The sensors are exposed to applications via the net.hadess.SensorProxy service on the system D-Bus. This is provided by the iio-sensor-proxy service.

Information from the sensors can be obtained by querying the interface provided by the D-Bus service, calling methods to access devices and reading their properties.


If the iio-sensor-proxy daemon is not already running, start it from the command line in the following way:

systemctl start iio-sensor-proxy

Check that it is running with this command:

systemctl status iio-sensor-proxy

This should include useful information to help diagnose problems if the service does not start.

Introspecting the D-Bus Object

It is useful to get an overview of the properties and methods that the service exposes via D-Bus. Use the gdbus tool from the command line to discover these:

gdbus introspect --system --dest net.hadess.SensorProxy \
                          --object-path /net/hadess/SensorProxy

Monitor the Sensor

It can be useful to quickly check that the sensors are working by running the monitor-sensor tool, as shown in this shell output:

purism@pureos:-$ monitor-sensor
    Waiting for iio-sensor-proxy to appear
+++ iio-sensor-proxy appeared
=== Has accelerometer (orientation: bottom-up)
=== Has ambient light sensor (value: 0.000000, unit: lux)
=== No proximity sensor

The tool outputs information from all sensors. By filtering the output from monitor-sensor you can see changes to the sensor you are interested in.

purism@pureos:~$ monitor-sensor | grep Accelerometer
    Accelerometer orientation changed: bottom-up
    Accelerometer orientation changed: right-up
    Accelerometer orientation changed: left-up
    Accelerometer orientation changed: normal

This provides verification that the sensor is reporting changes via the D-Bus interface.

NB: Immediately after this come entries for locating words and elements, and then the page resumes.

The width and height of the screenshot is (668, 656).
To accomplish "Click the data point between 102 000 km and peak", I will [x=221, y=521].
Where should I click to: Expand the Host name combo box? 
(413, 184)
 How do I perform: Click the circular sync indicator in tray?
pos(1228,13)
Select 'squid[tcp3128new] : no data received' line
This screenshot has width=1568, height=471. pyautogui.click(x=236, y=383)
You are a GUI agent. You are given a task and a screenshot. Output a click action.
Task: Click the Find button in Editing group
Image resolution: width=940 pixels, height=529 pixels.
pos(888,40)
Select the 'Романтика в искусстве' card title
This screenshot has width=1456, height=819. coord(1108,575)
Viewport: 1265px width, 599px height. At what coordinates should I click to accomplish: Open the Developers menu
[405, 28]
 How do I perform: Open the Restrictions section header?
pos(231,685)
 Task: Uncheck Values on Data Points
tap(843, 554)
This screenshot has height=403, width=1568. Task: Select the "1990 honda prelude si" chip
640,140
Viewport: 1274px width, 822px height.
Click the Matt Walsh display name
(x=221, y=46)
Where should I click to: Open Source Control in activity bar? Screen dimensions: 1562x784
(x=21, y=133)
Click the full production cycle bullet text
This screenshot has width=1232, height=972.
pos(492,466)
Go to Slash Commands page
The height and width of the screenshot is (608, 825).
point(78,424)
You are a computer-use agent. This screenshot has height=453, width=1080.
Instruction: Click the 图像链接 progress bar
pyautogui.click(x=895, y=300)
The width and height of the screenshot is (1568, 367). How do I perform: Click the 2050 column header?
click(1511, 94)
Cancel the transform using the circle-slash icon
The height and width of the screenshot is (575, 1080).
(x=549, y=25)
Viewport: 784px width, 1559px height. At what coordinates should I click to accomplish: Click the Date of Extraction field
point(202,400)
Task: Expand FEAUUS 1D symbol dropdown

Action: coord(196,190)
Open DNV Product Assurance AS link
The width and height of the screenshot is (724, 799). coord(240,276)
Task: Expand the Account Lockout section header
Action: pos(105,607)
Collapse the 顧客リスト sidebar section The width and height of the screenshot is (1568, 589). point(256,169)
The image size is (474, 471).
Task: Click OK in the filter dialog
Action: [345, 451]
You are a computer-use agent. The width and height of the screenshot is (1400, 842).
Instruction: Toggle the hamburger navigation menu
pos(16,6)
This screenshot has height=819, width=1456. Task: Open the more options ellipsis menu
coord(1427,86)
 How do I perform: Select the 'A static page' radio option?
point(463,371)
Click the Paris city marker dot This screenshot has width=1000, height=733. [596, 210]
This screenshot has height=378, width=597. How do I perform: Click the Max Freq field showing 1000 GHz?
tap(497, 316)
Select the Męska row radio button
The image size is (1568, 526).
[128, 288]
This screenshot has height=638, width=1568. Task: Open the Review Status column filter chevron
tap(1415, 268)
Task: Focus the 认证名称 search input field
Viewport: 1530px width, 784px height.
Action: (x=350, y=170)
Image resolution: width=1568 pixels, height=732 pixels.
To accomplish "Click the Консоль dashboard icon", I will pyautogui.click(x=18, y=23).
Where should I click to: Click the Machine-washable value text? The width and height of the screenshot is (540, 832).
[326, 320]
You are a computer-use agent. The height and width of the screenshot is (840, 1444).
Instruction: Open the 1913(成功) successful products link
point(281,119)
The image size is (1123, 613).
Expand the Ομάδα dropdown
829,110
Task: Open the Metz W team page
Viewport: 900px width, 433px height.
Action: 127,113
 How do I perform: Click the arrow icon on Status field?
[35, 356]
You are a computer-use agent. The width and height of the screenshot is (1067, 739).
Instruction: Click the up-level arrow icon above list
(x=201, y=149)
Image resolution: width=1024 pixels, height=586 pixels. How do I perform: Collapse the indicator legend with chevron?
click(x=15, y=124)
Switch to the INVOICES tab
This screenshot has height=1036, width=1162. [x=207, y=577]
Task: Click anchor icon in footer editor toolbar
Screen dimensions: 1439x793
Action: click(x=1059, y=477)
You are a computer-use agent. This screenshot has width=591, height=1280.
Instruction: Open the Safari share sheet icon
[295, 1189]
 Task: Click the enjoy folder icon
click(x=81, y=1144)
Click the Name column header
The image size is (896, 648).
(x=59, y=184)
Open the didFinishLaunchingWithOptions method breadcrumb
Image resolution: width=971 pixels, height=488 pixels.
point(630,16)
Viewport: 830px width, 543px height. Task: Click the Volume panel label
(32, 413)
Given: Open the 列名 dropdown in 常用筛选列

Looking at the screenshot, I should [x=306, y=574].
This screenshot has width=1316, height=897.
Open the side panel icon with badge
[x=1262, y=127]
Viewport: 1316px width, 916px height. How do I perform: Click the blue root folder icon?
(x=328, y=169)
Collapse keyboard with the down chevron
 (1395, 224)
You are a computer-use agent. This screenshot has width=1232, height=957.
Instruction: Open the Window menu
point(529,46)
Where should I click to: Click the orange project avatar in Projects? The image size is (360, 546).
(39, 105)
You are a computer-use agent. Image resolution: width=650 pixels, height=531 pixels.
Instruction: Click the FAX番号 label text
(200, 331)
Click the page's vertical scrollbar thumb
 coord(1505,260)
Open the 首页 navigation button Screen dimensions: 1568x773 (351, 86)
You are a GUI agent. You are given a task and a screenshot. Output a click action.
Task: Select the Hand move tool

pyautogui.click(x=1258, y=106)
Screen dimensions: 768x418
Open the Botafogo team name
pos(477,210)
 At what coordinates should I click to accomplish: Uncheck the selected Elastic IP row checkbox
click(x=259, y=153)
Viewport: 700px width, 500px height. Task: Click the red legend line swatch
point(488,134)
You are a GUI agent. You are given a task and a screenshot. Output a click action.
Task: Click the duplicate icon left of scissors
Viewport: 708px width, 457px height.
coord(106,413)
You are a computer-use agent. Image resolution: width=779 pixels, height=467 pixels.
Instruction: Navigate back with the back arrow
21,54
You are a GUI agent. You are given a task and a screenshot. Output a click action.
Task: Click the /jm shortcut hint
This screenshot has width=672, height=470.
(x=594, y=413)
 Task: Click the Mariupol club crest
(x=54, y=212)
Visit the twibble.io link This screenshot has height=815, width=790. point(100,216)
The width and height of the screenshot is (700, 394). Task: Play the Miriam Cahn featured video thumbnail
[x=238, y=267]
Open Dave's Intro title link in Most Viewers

Reading the Device Orientation

Using the gdbus tool again, first check that the accelerometer is available to be read:

gdbus call --system --dest net.hadess.SensorProxy \
                    --object-path /net/hadess/SensorProxy \
                    --method org.freedesktop.DBus.Properties.Get \
                             net.hadess.SensorProxy HasAccelerometer

If it returns (<true>,) then you can claim the sensor:

gdbus call --system --dest net.hadess.SensorProxy \
                    --object-path /net/hadess/SensorProxy \
                    --method net.hadess.SensorProxy.ClaimAccelerometer

This will cause the AccelerometerOrientation property to be updated:

gdbus call --system --dest net.hadess.SensorProxy \
                    --object-path /net/hadess/SensorProxy \
                    --method org.freedesktop.DBus.Properties.Get \
                    net.hadess.SensorProxy AccelerometerOrientation

Finally, release the sensor to stop the service from polling the device:

gdbus call --system --dest net.hadess.SensorProxy \
                    --object-path /net/hadess/SensorProxy \
                    --method net.hadess.SensorProxy.ReleaseAccelerometer

This can also be performed using the Gio.DBusProxy class – see the GNOME API Reference for further information.